Materials and Methods
Bifunctional Compound Synthesis
Compounds were prepared as described in detail in the (Figure S1). Preparation of C-001: mono-Fmoc-protected caspofungin was prepared from commercial caspofungin acetate by treating with 9-fluorenylmethyl-N-hydroxysuccinimidyl carbonate (Fmoc-OSu) in DMF. The purified product was coupled with N-formyl-L-methioninyl-L-leucyl-L-phenylalanine N-hydroxysuccinimide ester (fMLF-OSu). The Fmoc group was removed from that product by stirring with 10% piperidine to give C-001 after HPLC purification. Preparation of C-014: C-014 was prepared using a procedure analogous to that for C-001 above but replacing caspofungin with L-733,560 (41). Preparation of C-016: The diaminoethylether amide of amphotericin B was prepared by Fmoc derivatization of the mycosamine of amphotericin B followed by coupling with N-Fmoc-diaminoaminoethyl amine and removal of the Fmoc groups with piperidine. Treatment of the product with fMLF-OSu gave C-016 after reversed phase purification. fMet-Leu-Phe (fMLP) was obtained commercially.
Fungal Strains
Aspergillus fumigatus strain 293 expressing cytosolic RFP or GFP was grown on Sabouraud dextrose agar plates supplemented with 100 μg/mL ampicillin at 30°C for 3–4 days. Conidia were harvested by gentle scraping, followed by washing in ice-cold phosphate-buffered saline (PBS) 3 times. Conidia were immediately used or stored at 4°C for up to 1 week before use. To enable visualization following zebrafish infection, conidia were briefly stained with Calcofluor White as previously described (28).
Zebrafish
Zebrafish stocks were maintained and mated according to standard protocols (42) and following the rules of the Massachusetts General Hospital Subcommittee on Research Animal Care. Transgenic strains—Tg(mpx:GFPuwm1) (43) and Tg(mpeg1:mCherry) (36), were on the nacre−/− background (35), and were a kind gift from Elliott Hagedorn and Leonard Zon. Human formyl-peptide receptor (FPR1) was sub-cloned from pBGSA FPR1-EGFP (Addgene ID:62604) into a middle entry vector and combined with existing 5′ (lyzC promoter) and 3′ (T2A-mCherry) vectors using standard Gateway approaches. Mosaic expression of FPR1 was achieved by Tol2 transposase-mediated transgenesis (44). Briefly, fertilized eggs were co-injected with transgene DNA (50 ng/μl) and Tol2 transposase mRNA (25 ng/μL) into the cell at the single-cell stage. For infection, embryos were raised to 52 h post-fertilization, conidia delivered into the duct of Cuvier by microinjection as previously described (28), and imaging performed on the caudal venous plexus 2 h post-infection to assess phagocytosis. For knockdown studies, fertilized eggs were microinjected with 1 nL of morpholino at the one-cell stage. To enable better measurement of neutrophil-specific responses, primitive macrophage differentiation was restricted by blocking translation of spi1 or irf8 using anti-sense morpholino oligonucleotides (spi1-MO) as previously described (34, 38). The morphant larvae were raised to 2 days post-fertilization, and then microinjected into the vasculature with a solution of A. fumigatus conidia pre-stained with Calcofluor together with C-001 (10 nM), C-016 (100 nM), or DMSO, using microstructured surface arrays developed for this purpose (31, 45). Imaging was performed on a fully automated Nikon TiE microscope. For each larva, a 21-slice z-stack (100 μm at 5 μm intervals) was captured of the caudal venous plexus at 10x magnification for 4 channels: DAPI—conidia, GFP—neutrophils, TRITC—macrophages, and brightfield. Analysis was performed manually using NIS Elements and ImageJ.

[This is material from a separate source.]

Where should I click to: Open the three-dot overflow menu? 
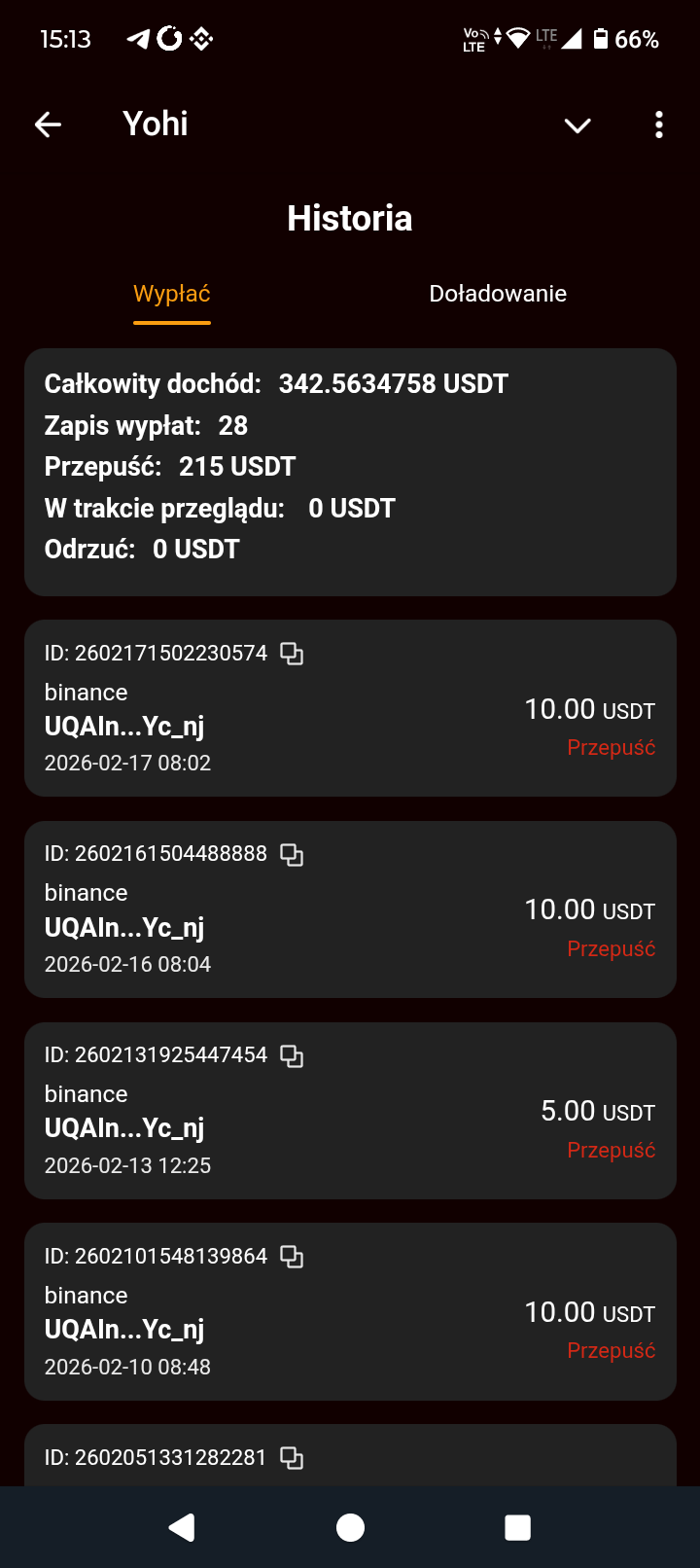pyautogui.click(x=659, y=125)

Microfluidic Device Fabrication
Microfluidic devices used to measure leukocyte migration in response to Aspergillus fumigatus with or without drug (C-001, C-014, C-016), anti-fungal control (Caspofungin) and/or chemoattractant (fMLP) gradients were manufactured using standard microfabrication techniques. Two layers of photoresist (SU8; Microchem), the first one 10 μm thin (corresponding to the migration channels) and the second one 70 μm thick (corresponding to the FCCs) were patterned on one silicon wafer sequentially using two photolithographic masks and processing cycles according to the instructions from the manufacturer. The wafer with patterned photoresist was used as a mold to produce polydimethylsiloxane (PDMS) (Fisher Scientific) devices, which were then bonded to the base of glass-bottom 12- or 24-well plates, using an oxygen plasma machine (Nordson-March).
Primary Human Neutrophil Isolation
Peripheral blood samples were collected in 3 mL tubes containing a final concentration of 5 mM ethylenediaminetetraacetic acid (EDTA, Vacutainer; Becton Dickinson) and processed within 2 h of collection.

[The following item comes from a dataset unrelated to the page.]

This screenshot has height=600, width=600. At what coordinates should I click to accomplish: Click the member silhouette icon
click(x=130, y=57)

Using standard sterile techniques, we isolated neutrophils from whole blood by use of HetaSep followed by the EasySep human neutrophil enrichment kit (Stemcell Technologies) in accordance with the manufacturer's protocol. The purity of neutrophils was assessed to be >98%, using the Sysmex KX-21N Hematology Analyzer (Sysmex America). White blood cells (WBCs) were isolated using Hetasep, followed by a 5-min spin-down cycle and washing with 1 × PBS. WBCs were stained with Hoechst fluorescent dye (32.4 μM; Sigma-Aldrich). The final aliquots of WBCs were re-suspended in Roswell Park Memorial Institute (RPMI) medium plus 10% fetal bovine serum (FBS; stock 50 mL of FBS/450 mL of RPMI; Sigma-Aldrich) at a concentration of 4,000 cells/2 μL and kept at 37°C. Cells were then immediately introduced into the microfluidic device for the chemotaxis and A. fumigatus assay. All experiments were repeated at least 3 times with neutrophils or WBCs from 3 different healthy donors.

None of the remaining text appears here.